• _EXERCISE REQUIREMENTS_
Your reply must hold the lines from the one containing "Expand the Service section" to the end of the entries, copied exactly, with pictures excluded.

• _RAW DATA_

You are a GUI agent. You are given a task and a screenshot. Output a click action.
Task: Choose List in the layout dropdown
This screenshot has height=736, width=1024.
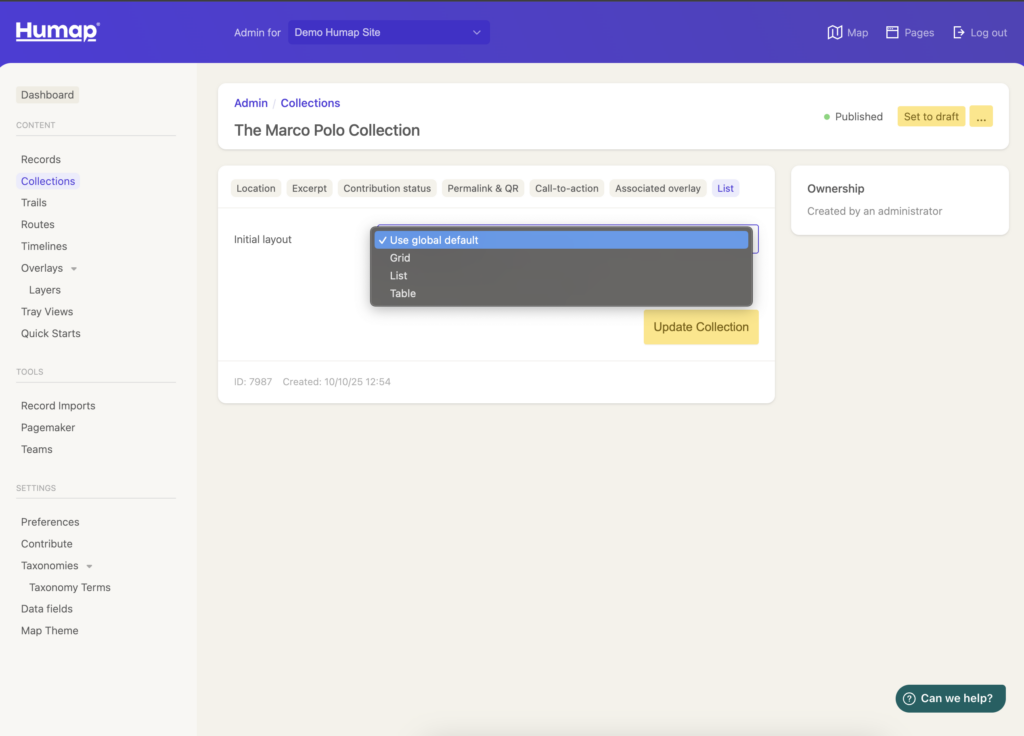tap(399, 276)
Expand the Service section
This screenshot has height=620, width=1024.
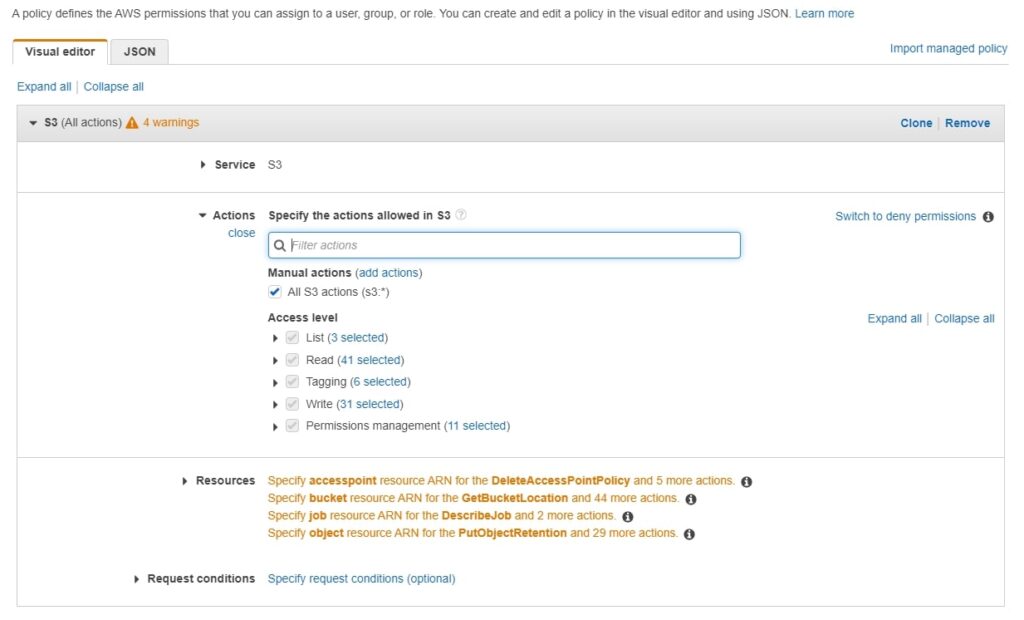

• _RESULT OF THIS TASK_
Expand the Service section
This screenshot has height=620, width=1024.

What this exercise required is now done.